Camillo Count Marcolini-Ferretti (2 April 1739 in Fano – 10 July 1814 in Prague) was a minister and general director of the fine arts for the Electorate, later Kingdom of Saxony.

The prince-elector Frederick Christian met Camillo's father in Rome and they agreed that in 1752 Camillo would be sent as donze to the Saxon court. In Saxony, Camillo gained the prince-electors and future Frederick Augustus I of Saxony's trust. In 1767 Camillo became Lord Chamberlain, 1778 Lord Controller, 1799 Lord equerry, 1772 Privy Councillor and 1809 minister of the royal cabinet.

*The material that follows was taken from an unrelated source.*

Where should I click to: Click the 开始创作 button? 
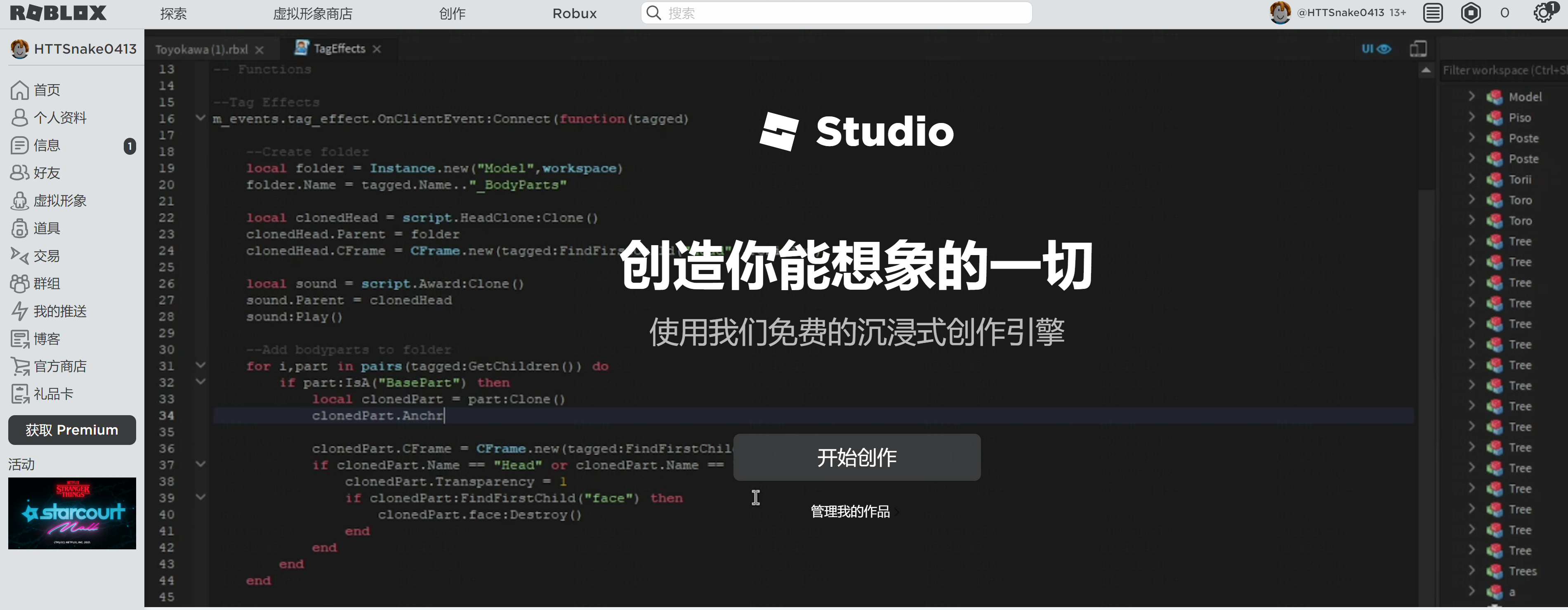(x=856, y=457)
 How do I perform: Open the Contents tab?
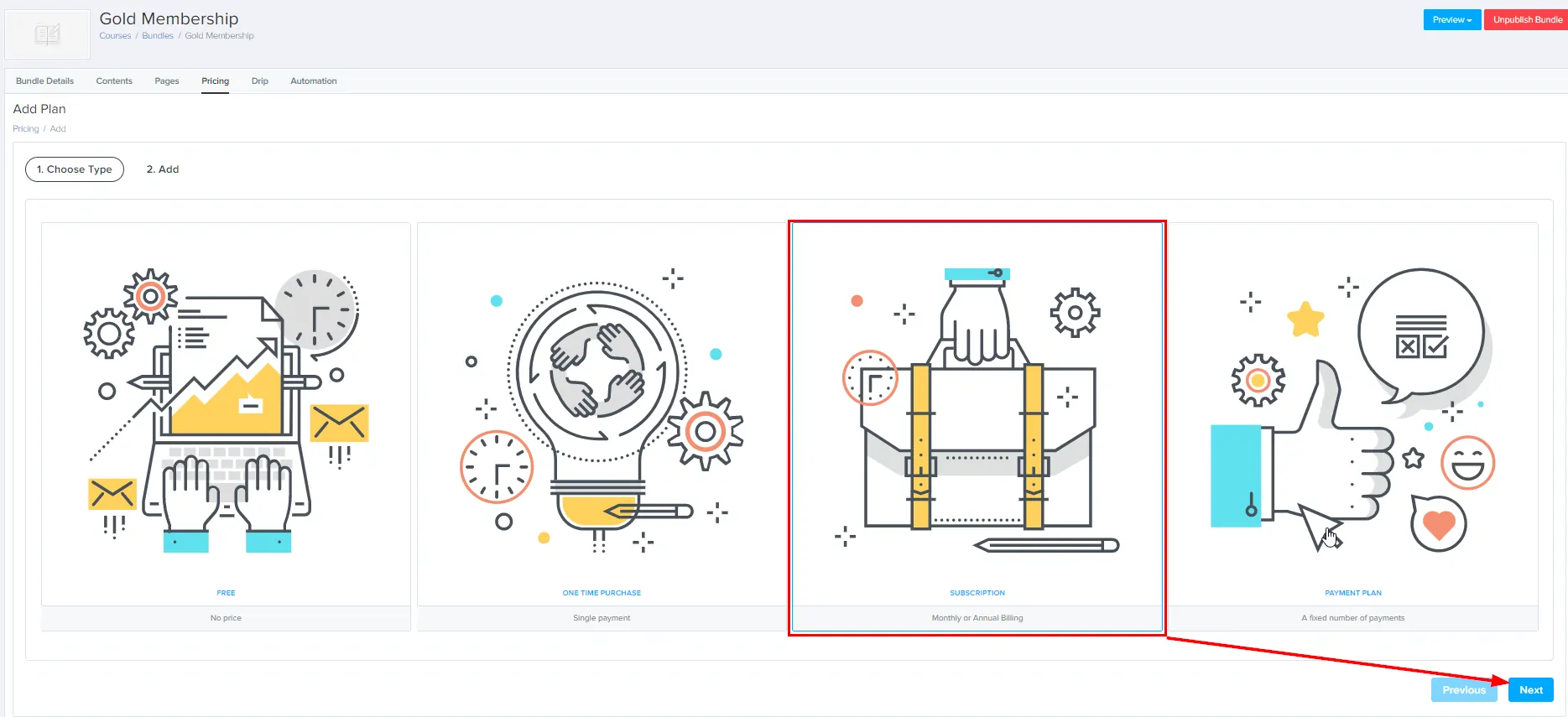pos(114,81)
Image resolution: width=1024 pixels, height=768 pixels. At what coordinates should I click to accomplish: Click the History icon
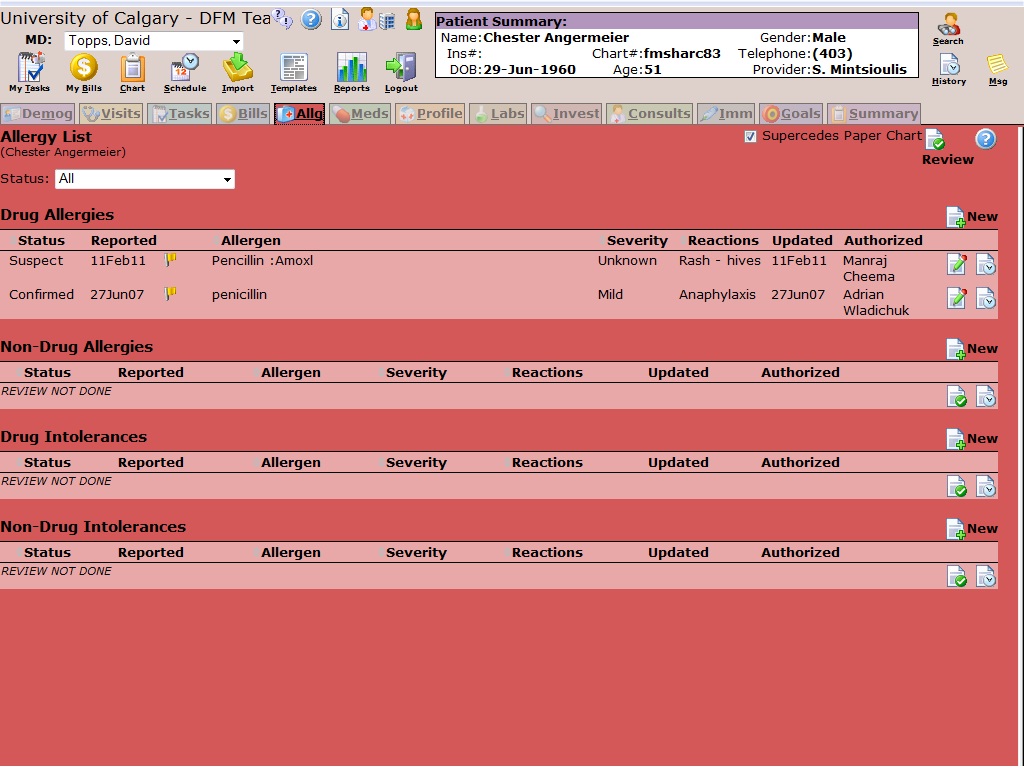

In 1813, after the Battle of Leipzig, Marcolini followed the King into exile.

Notable achievements

Camillo also became general director of the fine arts in 1780 later the director of the art academy, as well as director of the Meissen porcelain manufacture from 1774-1813. Some Meissen services from this time are known as 'Marcolini Services' after him.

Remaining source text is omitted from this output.